— Work order —
In the records, find each line where "Call" occurs, and copy it.
:::::
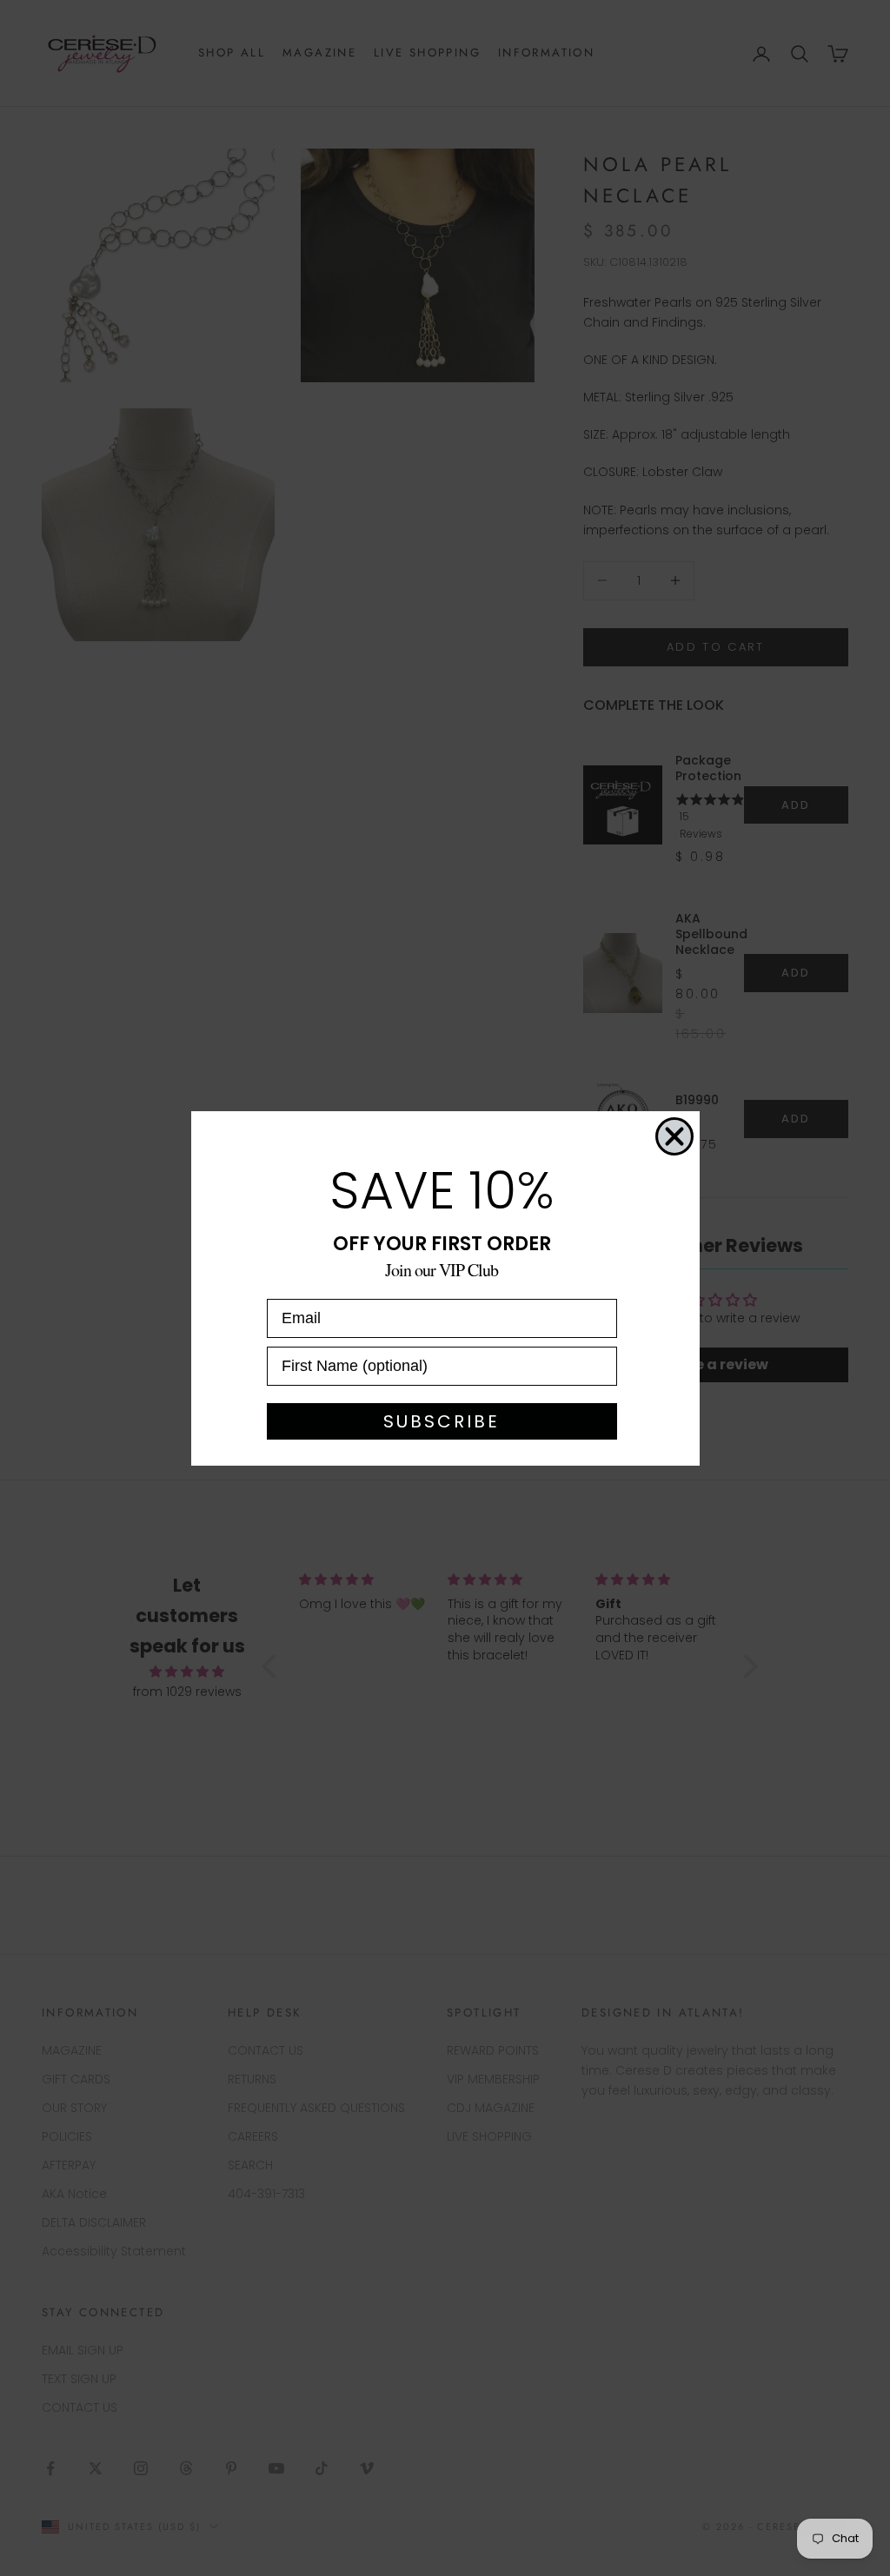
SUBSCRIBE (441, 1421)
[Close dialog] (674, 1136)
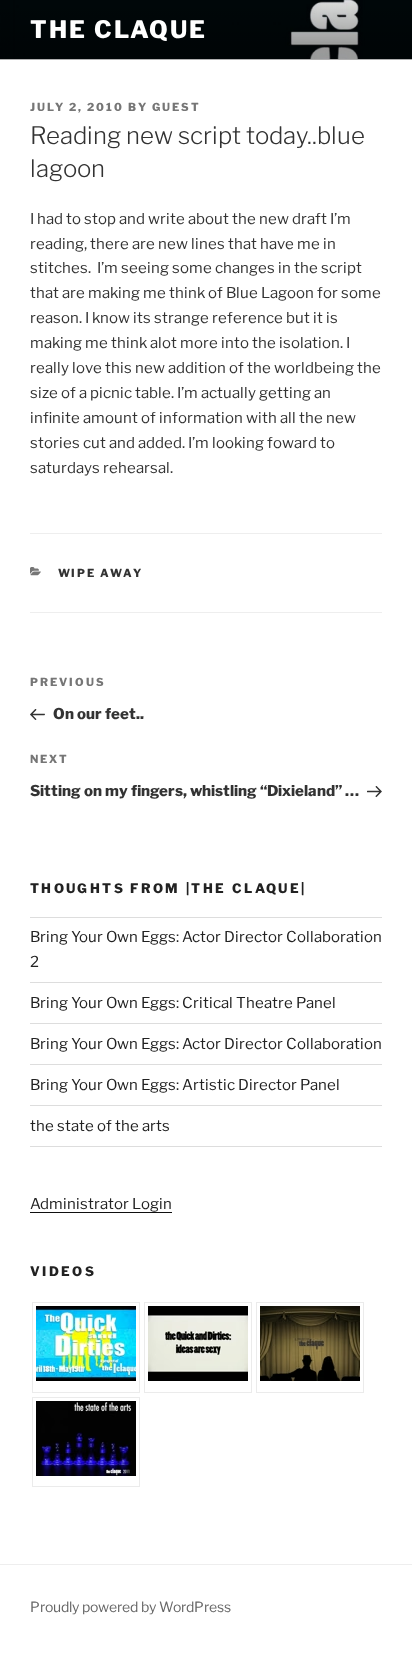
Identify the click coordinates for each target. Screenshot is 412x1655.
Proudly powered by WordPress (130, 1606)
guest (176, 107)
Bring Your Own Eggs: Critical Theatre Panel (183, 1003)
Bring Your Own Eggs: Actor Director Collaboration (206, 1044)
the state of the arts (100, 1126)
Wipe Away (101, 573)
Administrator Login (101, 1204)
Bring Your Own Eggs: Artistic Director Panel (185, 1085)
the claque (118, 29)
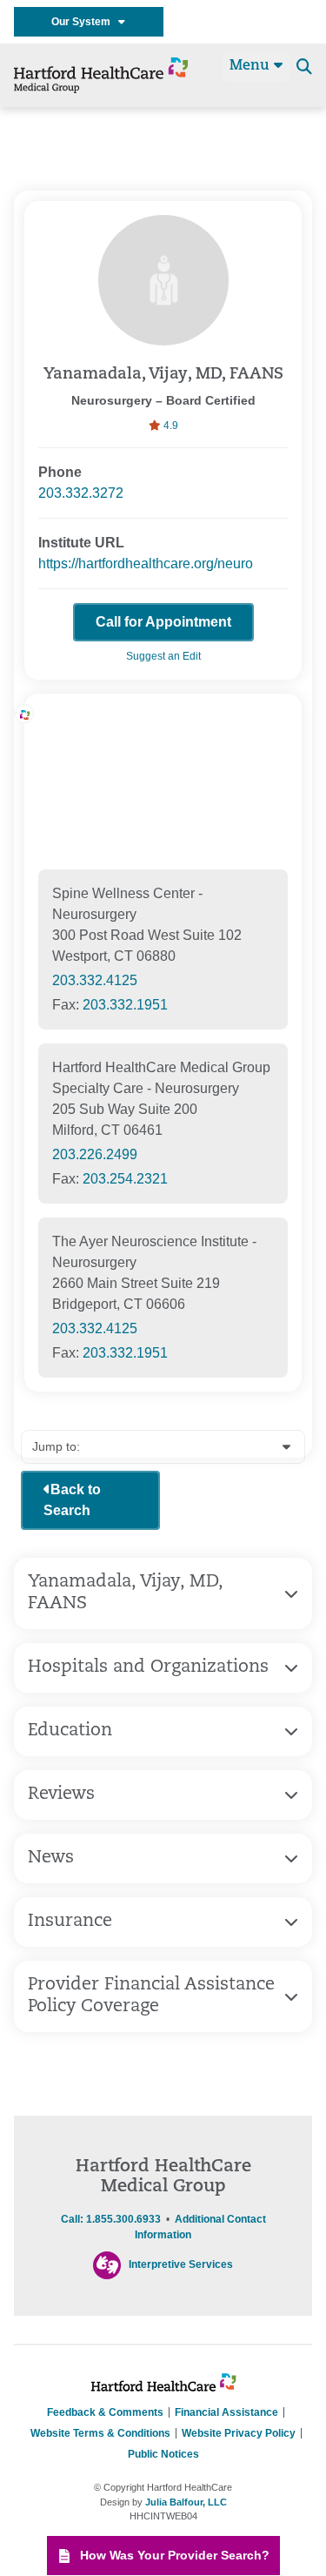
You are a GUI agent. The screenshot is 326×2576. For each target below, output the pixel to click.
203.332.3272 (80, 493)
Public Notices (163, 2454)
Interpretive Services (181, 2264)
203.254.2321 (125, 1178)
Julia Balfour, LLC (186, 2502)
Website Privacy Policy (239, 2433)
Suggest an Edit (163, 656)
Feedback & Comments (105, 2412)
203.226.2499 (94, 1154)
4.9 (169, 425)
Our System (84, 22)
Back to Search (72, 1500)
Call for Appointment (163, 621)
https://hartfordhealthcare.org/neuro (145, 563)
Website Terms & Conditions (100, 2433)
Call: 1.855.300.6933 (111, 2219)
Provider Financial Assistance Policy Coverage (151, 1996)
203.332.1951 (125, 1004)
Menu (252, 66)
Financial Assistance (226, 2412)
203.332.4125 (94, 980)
:::::
— Exercise response —
Call for Appointment (163, 621)
Call: 1.855.300.6933 (111, 2219)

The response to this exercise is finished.